The answer is that half the teams that play each week are guaranteed a loss. What determines how we predict the future is where you lost, who to, and how.
Utah's losses are both on the road. The fan instinct is to wave this factor away, but it really is worth about a touchdown for the home team. If you think about the Gators and Bruins starting up 7, the final scores seem quite in line with the Utah team we expect.
The losses came against two good teams. Florida and UCLA aren't great, but football is a wildly chaotic game, where final scores are, as often as not, two or more touchdowns off from the best predictions. A few bad bounces of the ball, missed assignments on just the wrong play, a bad playcall, or a bad snap can be more than enough to swing the score in the wrong direction.
The losses had all the markers of a top tier team getting beat by a team closer to the middle. We look for opponents making fewer mistakes than expected, a surprising number of explosive plays from the lesser team, the better team's mistakes happening at critical, high leverage moments (4th down, red zone, late clock), and overall efficiency numbers that don't match the score. The stat sheets of Utah's losses are stuffed with those indicators.

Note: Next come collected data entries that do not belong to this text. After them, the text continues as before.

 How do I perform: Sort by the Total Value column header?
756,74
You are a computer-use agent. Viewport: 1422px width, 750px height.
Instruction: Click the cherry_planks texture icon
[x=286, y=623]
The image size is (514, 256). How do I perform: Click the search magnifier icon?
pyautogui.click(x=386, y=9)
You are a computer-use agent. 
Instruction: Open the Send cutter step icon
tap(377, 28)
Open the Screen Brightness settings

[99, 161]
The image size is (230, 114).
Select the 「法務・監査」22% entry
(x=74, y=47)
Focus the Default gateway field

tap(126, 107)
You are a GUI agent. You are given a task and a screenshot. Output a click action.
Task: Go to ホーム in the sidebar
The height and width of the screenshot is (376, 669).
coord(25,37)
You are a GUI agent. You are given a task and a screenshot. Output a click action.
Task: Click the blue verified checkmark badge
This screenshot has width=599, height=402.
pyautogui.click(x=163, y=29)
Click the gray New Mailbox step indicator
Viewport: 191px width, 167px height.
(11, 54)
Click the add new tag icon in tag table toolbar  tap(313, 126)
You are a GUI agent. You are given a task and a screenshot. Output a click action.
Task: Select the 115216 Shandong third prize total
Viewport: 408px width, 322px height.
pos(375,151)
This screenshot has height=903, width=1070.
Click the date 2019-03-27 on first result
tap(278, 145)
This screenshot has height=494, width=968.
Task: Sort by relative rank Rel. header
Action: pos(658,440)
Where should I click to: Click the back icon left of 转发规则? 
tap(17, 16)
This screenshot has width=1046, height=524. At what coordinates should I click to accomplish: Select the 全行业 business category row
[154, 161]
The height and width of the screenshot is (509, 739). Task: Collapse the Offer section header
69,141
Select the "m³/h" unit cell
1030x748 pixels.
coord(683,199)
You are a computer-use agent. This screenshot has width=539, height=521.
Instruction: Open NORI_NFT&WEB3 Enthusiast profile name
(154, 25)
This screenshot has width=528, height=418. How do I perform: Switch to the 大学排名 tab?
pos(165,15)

That doesn't mean the losses don't count, or that the wins weren't earned. You've got to play the game on the field, not the spreadsheet, and Utah's players and coaches made critical errors in critical moments. But that's why, despite the losses and all the USC hype, Utah still looks like the better team on Saturday.
This game pencils out very similarly to the UCLA prediction. We've got two high octane offenses and defenses with flaws those offenses are well suited to exploit. Points shouldn't be hard to come by, and the win is going to go to the team doesn't have unforced errors, and the defense that disrupts two or three drives with stellar havoc plays. The Utes get the nod at home.